Le grand retour de Bernard Adamus à Sherbrooke.

Bernard Adamus au centre-ville

Entre deux bouchées, les Sherbrookois se sont réunis devant le Théâtre Granada pour assister à la prestation de Bernard Adamus. Celui qui se présente comme un « chanteux de tounes » fait son grand retour après une longue pause de la scène avec son nouvel album C’qui nous reste du Texas.

Où étiez-vous dans les dernières années ? « C’est top secret ! », répond-il. On en sait pas plus.

Somme toute, celui que l’on connaît pour ses opus parfois festifs parfois mélancoliques propose un nouvel album fidèle à son art.

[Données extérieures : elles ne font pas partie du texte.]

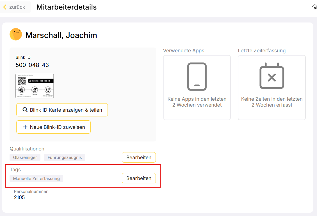Image resolution: width=317 pixels, height=216 pixels.
Task: Click the Manuelle Zeiterfassung tag
Action: tap(36, 178)
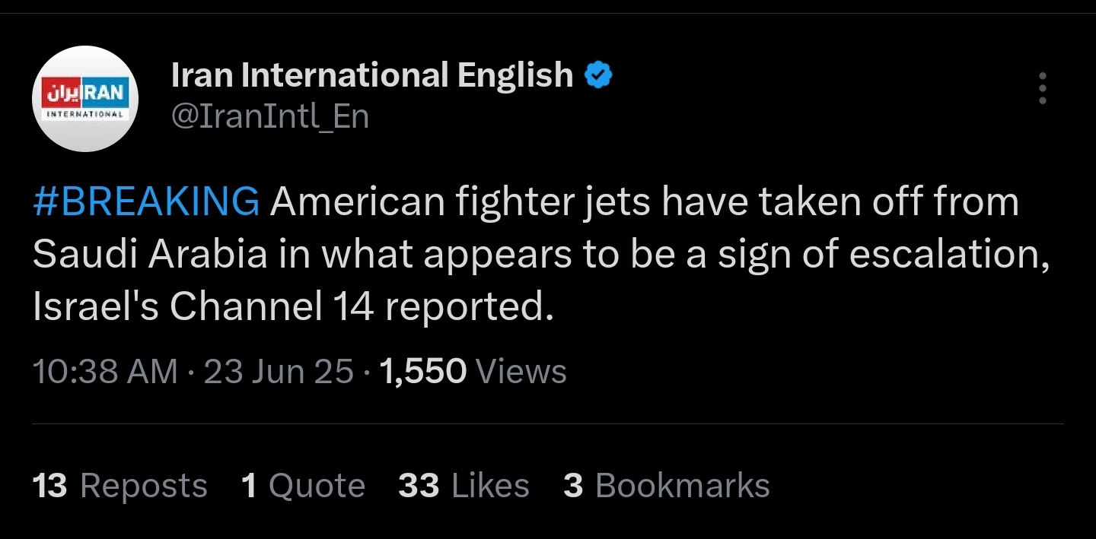Open the Iran International English display name

pyautogui.click(x=372, y=75)
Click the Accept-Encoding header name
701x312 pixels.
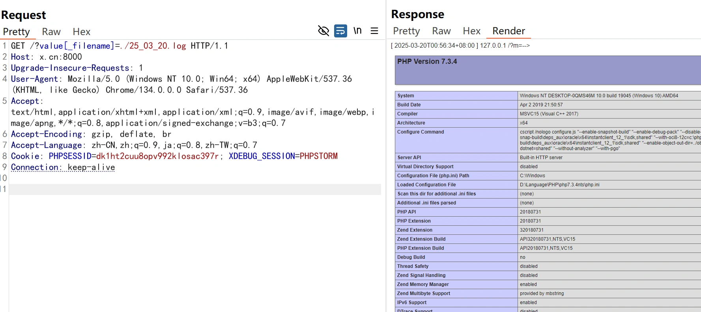pos(47,134)
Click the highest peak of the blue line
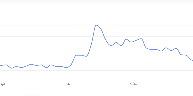Image resolution: width=193 pixels, height=96 pixels. tap(97, 25)
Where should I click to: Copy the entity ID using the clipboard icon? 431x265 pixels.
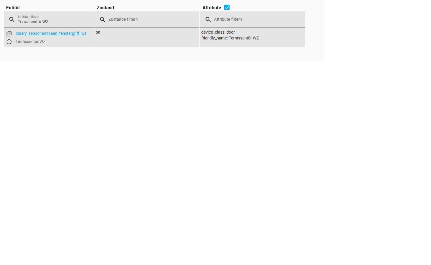pyautogui.click(x=9, y=34)
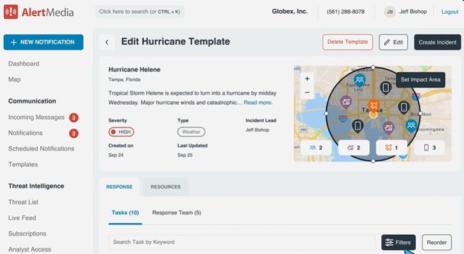
Task: Zoom out on the map
Action: [x=307, y=93]
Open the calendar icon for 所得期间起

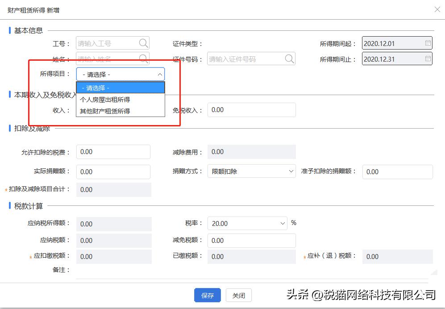pyautogui.click(x=428, y=43)
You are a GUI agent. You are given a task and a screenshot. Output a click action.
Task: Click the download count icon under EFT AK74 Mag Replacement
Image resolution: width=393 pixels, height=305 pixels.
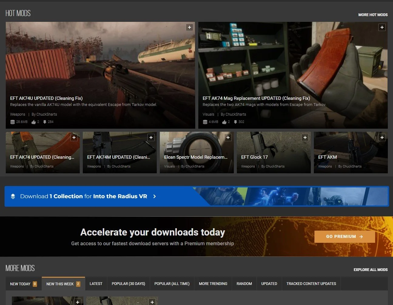(236, 122)
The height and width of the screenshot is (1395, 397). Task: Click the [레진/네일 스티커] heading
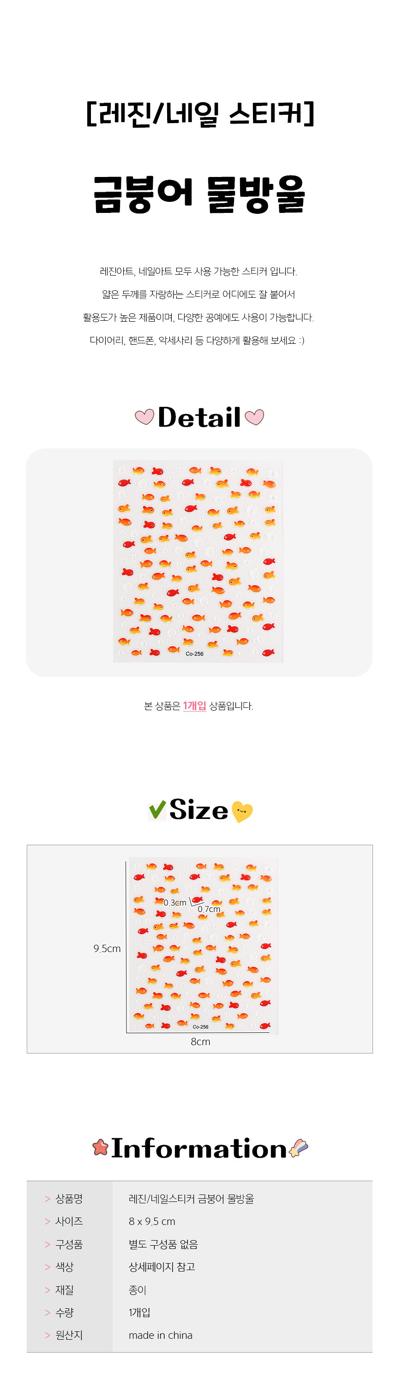pyautogui.click(x=200, y=114)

Chose certaine, Bernard Adamus, qui sera de retour à Sherbrooke le 9 novembre, un bon spectacle aux Sherbrookois.

La galerie d'art de Bouffe ton art, une nouvelle initiative de Bouffe ton Centro.

Savourer l’art de la région

L’événement Bouffe ton Centro a permis à plusieurs de déguster les plats les plus savoureux de la région, mais aussi de démystifier l’art avec Bouffe ton art, une nouvelle initiative de cette édition.

Plusieurs festivaliers ont été intrigués par la peinture en direct de l’artiste Do Lessard, qui était également le commissaire de Bouffe ton art avec Vincent Arnold.

 « Ce sont plusieurs artistes émergents regroupés ensemble, ce qui crée un beau résultat. C’est un style différent. Tout le monde peut y trouver son compte », informe Vincent Arnold.

Le but derrière cette initiative ? Démontrer aux Sherbrookois que l’art n’est pas réservé à une classe sociale plutôt qu’à une autre.

« On veut amener un peu d’art aux gens qui viennent à Bouffe ton Centro, c’est notre façon de partager l’art et en même temps de changer leur routine dans cet événement. Les gens font plusieurs découvertes. Nous voulons partager l’art à des gens qui ne sont pas habitués. Apprécier une toile unique, ce n’est pas la même chose que d’acheter une toile dans un magasin grande surface », ajoute M. Arnold.